My son is dead, but I’m still a mom.
No one but my partner and hospital staff met Henry, but he’s real. He existed. Exists still. And me made me a mother. As did my step-son.
Hearing Happy Mother’s Day this year will be painful, but it will me more painful to not be included in the grand sisterhood of moms being celebrated this Sunday. I’m in your club, but a different chapter. Don’t skip over my pages, or the other thick chapters of moms missing their angels this year (and every day, frankly). Please include us in your wishes this mother’s day.
My child may be dead, but I am a mother. So, mother’s day and all that – yep, I count. I nurtured and delivered a whole human. My water broke, then the placenta was delivered, and in between was a beautiful, delicate little boy after a few hours of contractions. And I’ve been a step-parent for over six years, so I’ve earned my stipes.
Some of the most well-meaning and insensitive things have been said to me since losing my son last fall. And they usually come from the mouths of people who do love me, which makes it all the more awkward and difficult to point out.

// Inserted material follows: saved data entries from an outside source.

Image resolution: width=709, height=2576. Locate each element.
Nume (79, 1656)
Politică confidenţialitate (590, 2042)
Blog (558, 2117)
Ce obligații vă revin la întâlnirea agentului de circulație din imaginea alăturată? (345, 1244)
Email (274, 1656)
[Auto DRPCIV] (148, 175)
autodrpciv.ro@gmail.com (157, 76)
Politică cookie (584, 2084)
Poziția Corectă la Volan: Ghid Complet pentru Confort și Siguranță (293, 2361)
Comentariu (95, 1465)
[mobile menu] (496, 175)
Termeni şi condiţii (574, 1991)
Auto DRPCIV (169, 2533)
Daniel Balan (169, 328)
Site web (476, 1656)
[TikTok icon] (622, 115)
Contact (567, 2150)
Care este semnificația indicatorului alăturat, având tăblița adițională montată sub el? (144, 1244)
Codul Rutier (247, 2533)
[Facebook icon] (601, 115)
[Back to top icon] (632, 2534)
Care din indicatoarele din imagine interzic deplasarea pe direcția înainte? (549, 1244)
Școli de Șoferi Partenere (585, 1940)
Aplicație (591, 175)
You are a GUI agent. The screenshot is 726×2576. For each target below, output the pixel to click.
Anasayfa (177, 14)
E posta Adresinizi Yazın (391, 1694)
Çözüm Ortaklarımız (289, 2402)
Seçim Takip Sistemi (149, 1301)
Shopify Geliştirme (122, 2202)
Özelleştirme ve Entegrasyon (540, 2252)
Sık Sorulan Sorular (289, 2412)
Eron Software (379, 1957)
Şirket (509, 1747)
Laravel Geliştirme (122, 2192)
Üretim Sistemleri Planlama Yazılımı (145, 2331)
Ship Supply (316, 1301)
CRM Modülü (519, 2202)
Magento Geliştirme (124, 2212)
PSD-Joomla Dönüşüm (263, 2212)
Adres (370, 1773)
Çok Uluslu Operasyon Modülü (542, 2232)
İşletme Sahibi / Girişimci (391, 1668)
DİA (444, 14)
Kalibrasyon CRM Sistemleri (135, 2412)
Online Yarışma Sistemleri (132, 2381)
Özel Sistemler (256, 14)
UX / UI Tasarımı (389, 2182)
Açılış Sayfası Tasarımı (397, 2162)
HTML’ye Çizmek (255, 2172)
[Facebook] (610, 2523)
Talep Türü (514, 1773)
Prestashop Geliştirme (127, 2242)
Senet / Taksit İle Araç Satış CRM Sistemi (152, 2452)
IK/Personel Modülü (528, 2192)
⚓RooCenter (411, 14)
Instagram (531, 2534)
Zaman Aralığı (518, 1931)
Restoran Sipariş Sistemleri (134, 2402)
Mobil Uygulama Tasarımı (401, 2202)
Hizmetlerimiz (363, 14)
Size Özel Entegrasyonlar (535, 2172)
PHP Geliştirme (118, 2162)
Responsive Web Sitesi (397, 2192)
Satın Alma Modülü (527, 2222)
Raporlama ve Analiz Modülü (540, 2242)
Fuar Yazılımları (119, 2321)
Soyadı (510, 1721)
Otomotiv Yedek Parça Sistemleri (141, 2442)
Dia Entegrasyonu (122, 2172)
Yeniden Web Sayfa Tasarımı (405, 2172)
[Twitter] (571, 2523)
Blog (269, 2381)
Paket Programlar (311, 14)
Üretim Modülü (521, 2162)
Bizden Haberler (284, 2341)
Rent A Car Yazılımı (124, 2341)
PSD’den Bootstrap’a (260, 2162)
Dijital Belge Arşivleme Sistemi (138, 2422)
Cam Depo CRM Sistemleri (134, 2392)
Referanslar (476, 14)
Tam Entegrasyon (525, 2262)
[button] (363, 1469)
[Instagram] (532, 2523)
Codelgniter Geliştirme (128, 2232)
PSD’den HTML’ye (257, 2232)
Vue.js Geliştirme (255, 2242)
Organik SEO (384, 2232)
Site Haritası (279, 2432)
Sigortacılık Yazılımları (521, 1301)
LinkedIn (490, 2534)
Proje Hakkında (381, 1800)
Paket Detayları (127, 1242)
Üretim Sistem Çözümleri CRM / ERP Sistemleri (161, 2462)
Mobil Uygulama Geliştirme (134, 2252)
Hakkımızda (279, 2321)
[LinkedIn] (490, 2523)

One dear friend who I was speaking with about trying again someday for another baby said, endearingly, something like “so you’ll finally get to know what it’s like to be a mother.” I corrected them and was pretty straightforward about it, but it inspired me to make this PSA. And it’s just something to remember when speaking with someone who has lost a child.
Our children stay with us, whether they’re alive or were taken from us. And we’re constantly thinking of them. Not having them counted amongst our living, or yet-to-be born children, is painful. Much like my worries about Henry being forgotten around the holidays, and much like the fears (hopefully unfounded) about actually having another child someday and hearing that same sentiment, of “finally” being a mom.
Henry has given me the gift of being a mother to my own biological child, and my step-son has hurled me into the realm of parenthood. It’d be a mouthful to say this to someone in passing, so I’d likely hum a smile in response to questions about my children. But please be aware when asking people about their kids that you never know what heartache and trauma someone may have, or is experiencing.